Aurélie Guillerey has enjoyed drawing ever since she was a little girl. She describes herself a solitary girl who would spend her days with her pencils and crayons. Her studies first took her to the Ecole Supérieure des Arts Décoratifs de Strasbourg, where her passion for drawing blossomed. It is the the opportunity to create stories, settings, and characters that drew her to children’s books.
Guillerey’s drawings are quite striking at first sight, because of the deep saturated colours she favours. At the same time, she prefers to be thrifty and smart when using space, avoiding overcrowded pages. Combined with her signature grainy black shading, all of these traits give her books a clear and fluid quality, as colours and characters are skillfully contrasted and complemented. Despite not being particularly technophile, Aurélie Guillerey distinguishes herself by using graphics tablets rather than the traditional pencils and crayons to produce her drawings. However, she still keeps a booklet with her at all times to put down any ideas and sketches that come to her.
Working as an illustrator for children's writers, Aurélie Guillerey has been translated in English by several different publishers:
Children are Naughty (Flying Eye Books)
Worms (Kids Can Press)
Dorothée de Monfreid
Dorothée de Monfreid studied at the Ecole Nationale Supérieure des Arts Décoratifs before starting out as a graphic designer, and focusing more on drawing and writing. Grégoire Solotareff, a renowned French children’s writer and illustrator, was the man who convinced her to embrace the career path that is hers today. De Monfreid admired Solotareff as an artist, and he in return helped her making her first steps by bringing her into the children’s publishing giant L’Ecole des Loisirs. Since then, she has written and illustrated (she insists on doing everything herself) dozens of books. This year, she will be participating in a series of workshops for the South Ken Kids Festival.
De Monfreid says she dislikes being labeled as a “children’s writer”, and is critical in general of those who insist too strongly on distinguishing her work and that of other “grown-up” artists. She confesses that she would have liked working as a filmmaker, or in radio; and her work is very much inspired by other forms of art like cinema or comics (she contributed to a now-defunct comics magazine with illustrators like Riad Sattouf). Her books in general feature very expressive animal characters and close friendships. De Monfreid also admits that she has a fondness for characters who defy authority, especially when they do it in tightly-knit groups.
Dorothée de Monfreid is published in English, by Random House and more recently by Gecko Press.
I Really Want To Eat A Child (Random House Kids)

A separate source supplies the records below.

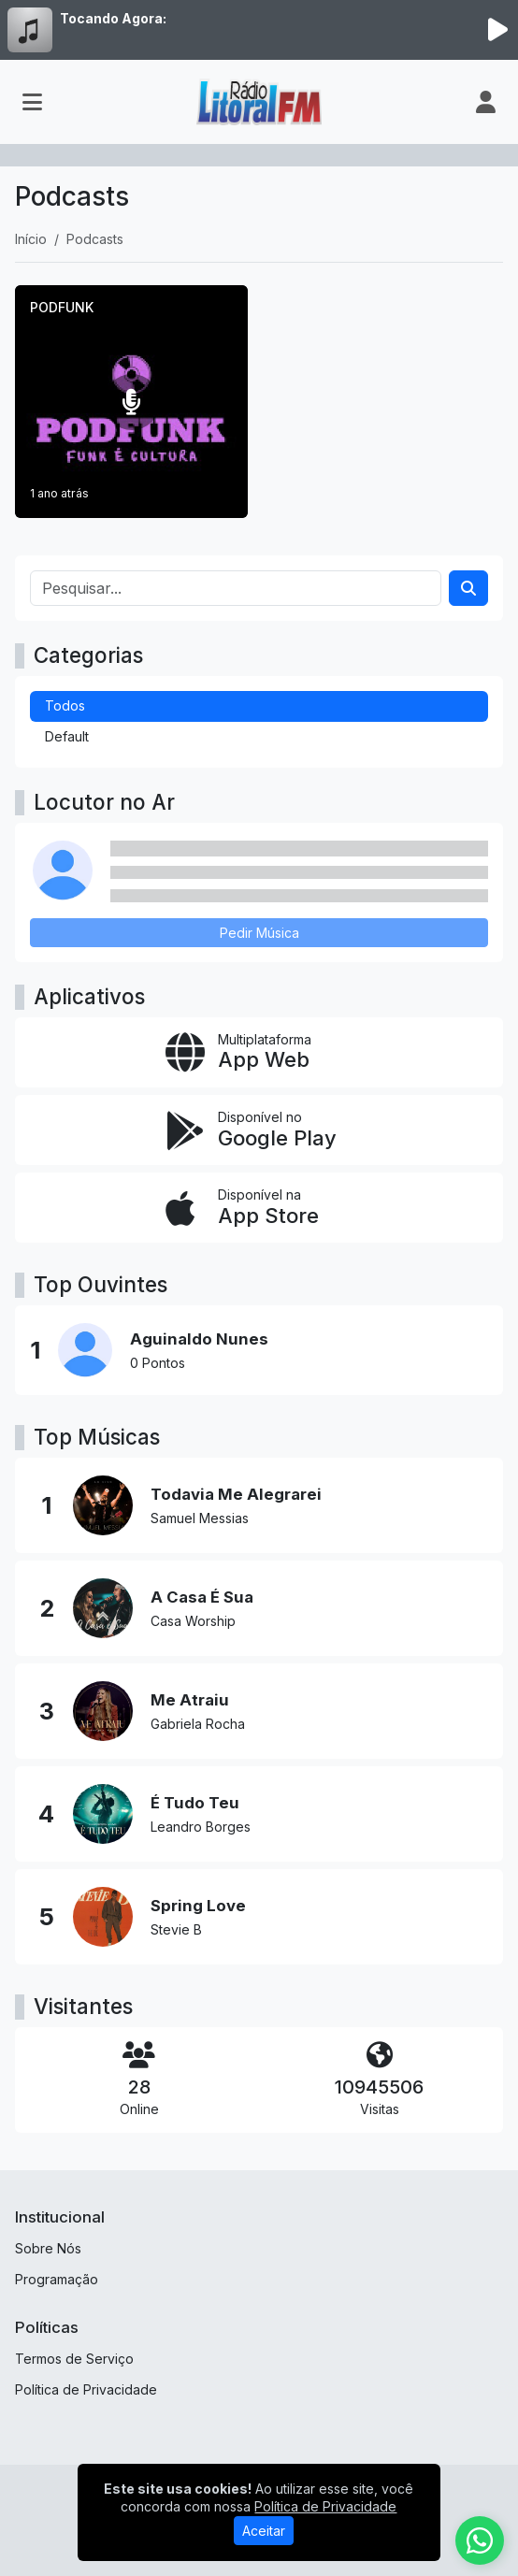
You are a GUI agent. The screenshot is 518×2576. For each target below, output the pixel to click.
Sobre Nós (48, 2248)
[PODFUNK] (131, 401)
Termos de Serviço (74, 2359)
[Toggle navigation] (32, 102)
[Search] (468, 588)
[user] (486, 102)
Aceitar (263, 2531)
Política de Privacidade (86, 2389)
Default (67, 736)
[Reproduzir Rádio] (497, 29)
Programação (56, 2279)
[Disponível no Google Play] (259, 1130)
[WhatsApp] (479, 2540)
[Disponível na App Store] (259, 1208)
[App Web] (259, 1052)
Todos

A Day With Dogs (Gecko Press)
Delphine Perret also initially studied to become a graphic designer. But when she started studying at the Ecole des Arts Décoratifs de Strasbourg, she discovered the art of narrative technique, to which she took a real liking. In 2008, she co-founded Le Bocal gallery, a studio where ten different artists work on illustrations, graphic design, and comics. As well as being the author-illustrator of more than a dozen books (translated in several languages), she has illustrated many other stories by different writers.